Carte de la Corse (Vatican) © Antonio Danti

Au Vatican, on croise des Français qui tentent de déchiffrer la Corse peinte « à l’envers » (à l’époque, on n’utilisait pas encore le nord magnétique de la boussole inventée en Chine). On y reconnaît le golfe de Sagone, la pieve de Vico, Bagni di Vico (actuelle Guagno-les-Bains). Les communes du cap Corse apprécient cette carte : un promontoire « avancé » vers le spectateur qui modifie, en effet, l’approche de l’île, qu’on aborde aujourd’hui souvent par les airs…

Benoit XVI dans tout cela ?

On ne connaît pas à ce théologien de passion pour la géographie mais quelques événements dans sa dernière vie à Rome ont laissé quelques traces. Il n’a pas été géopoliticien comme son prédécesseur. Mais il a anticipé la crise actuelle de l’Église catholique bien avant d’être appelé à Rome.

Dans un étonnant dialogue à la Bayerische Rundfunk le 25 décembre 1969 alors que Joseph Ratzinger n’est qu’évêque, il répond à une question sur l’Eglise « de demain ». Donc, l’actuelle. Il ne parlait pas en géographe, mais imaginait déjà combien le tissu paroissial (à l’origine des communes en France) allait se déliter. Dans son interview, lorsqu’il évoque les « privilèges » dont jouissait l’Eglise, il voyait déjà la crise morale qui réclamerait une « clarification ». Sur les modalités, il ne disait rien à l’époque. Et pour cause. Le côté systémique du cléricalisme dénoncé par la Ciase n’était pas encore décortiqué.

Donc, en 1969, Ratzinger imaginait l’avenir de l’institution « en crise », ayant « beaucoup perdu ». Une Église « de taille réduite et [qui] devra quasiment repartir de zéro, [qui] ne sera plus à même de remplir tous les édifices construits pendant sa période prospère. Le nombre de fidèles se réduisant, elle perdra nombre de ses privilèges. L’Église sera une Église plus spirituelle, ne gageant pas sur des mandats politiques, ne courtisant ni la droite ni la gauche. Cela sera difficile pour elle, car cette période d’ajustements et de clarification va lui coûter beaucoup d’énergie. Cela va la rendre pauvre […]. Le processus sera d’autant plus ardu qu’il faudra se débarrasser d’une étroitesse d’esprit sectaire et d’une affirmation de soi trop pompeuse. On peut raisonnablement penser que tout cela va prendre du temps. Le processus va être fastidieux, comme l’a été la voie menant du faux progressisme à l’aube de la Révolution française – quand un évêque pouvait être bien vu quand il se moquait des dogmes et même quand il insinuait que l’existence de Dieu n’était absolument pas certaine – au renouveau du XIXe siècle. »

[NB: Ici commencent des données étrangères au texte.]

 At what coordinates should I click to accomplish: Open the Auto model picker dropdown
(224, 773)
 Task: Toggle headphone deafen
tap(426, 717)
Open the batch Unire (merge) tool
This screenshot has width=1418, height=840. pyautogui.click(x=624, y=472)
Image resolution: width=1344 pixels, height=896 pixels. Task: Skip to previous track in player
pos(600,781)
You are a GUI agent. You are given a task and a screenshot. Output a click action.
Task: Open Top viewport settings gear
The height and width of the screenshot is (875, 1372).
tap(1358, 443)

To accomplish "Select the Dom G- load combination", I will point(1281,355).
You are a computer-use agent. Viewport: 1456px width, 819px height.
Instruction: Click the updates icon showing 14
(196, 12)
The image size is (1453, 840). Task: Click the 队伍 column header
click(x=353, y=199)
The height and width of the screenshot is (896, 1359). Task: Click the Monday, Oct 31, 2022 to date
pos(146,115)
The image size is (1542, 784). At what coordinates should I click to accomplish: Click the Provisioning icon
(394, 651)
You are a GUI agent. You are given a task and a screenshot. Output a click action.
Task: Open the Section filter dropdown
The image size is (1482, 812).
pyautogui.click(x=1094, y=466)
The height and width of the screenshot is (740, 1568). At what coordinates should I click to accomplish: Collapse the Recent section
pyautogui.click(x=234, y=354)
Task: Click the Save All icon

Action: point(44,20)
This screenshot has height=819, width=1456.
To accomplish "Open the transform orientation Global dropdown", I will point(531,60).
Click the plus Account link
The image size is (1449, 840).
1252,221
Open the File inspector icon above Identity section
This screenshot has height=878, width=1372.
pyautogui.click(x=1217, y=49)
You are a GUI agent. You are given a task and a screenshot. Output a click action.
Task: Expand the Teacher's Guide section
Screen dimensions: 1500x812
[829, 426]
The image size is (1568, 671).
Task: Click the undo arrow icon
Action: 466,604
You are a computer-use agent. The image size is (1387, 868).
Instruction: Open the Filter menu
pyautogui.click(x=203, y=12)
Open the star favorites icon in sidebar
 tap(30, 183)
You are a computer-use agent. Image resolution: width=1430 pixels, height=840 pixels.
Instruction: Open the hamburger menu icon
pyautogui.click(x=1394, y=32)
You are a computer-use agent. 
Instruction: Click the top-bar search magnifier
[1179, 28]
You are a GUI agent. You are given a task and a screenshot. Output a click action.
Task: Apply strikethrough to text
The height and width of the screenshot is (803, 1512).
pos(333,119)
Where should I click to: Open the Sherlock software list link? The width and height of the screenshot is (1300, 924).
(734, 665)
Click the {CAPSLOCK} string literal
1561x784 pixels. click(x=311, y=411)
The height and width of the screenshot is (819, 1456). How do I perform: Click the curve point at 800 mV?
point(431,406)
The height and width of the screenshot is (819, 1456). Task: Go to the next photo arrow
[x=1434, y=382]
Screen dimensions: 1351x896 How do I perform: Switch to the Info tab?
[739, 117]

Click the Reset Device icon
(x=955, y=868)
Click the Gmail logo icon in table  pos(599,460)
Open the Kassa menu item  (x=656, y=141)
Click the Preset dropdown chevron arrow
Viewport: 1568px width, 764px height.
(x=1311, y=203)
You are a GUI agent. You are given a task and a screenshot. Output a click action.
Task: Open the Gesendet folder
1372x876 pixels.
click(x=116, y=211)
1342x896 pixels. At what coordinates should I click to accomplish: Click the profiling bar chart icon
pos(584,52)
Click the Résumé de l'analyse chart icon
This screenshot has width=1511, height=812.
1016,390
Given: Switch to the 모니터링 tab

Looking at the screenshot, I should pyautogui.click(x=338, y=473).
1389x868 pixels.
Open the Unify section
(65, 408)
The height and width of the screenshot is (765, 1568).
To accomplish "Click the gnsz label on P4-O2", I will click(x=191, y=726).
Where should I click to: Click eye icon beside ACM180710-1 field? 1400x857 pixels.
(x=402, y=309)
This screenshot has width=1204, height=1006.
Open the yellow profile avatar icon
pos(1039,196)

Nous y sommes. La barque romaine institutionnelle prend l’eau. Le cléricalisme la mine au grand désespoir du pape argentin ne cessant de dénoncer publiquement ses tares (notamment dans son administration, appelée Curie) lors de son fameux Discours des 15 maladies de 2014. Il en faudra cependant beaucoup pour la couler, l’institution a résisté aux tremblements de terre de la Réforme et des Lumières. Mais en renonçant au pouvoir absolu par sa démission, Benoit XVI actait déjà cette crise annoncée en 1969. Une analyse lucide de la fin d’un pouvoir territorial millénaire.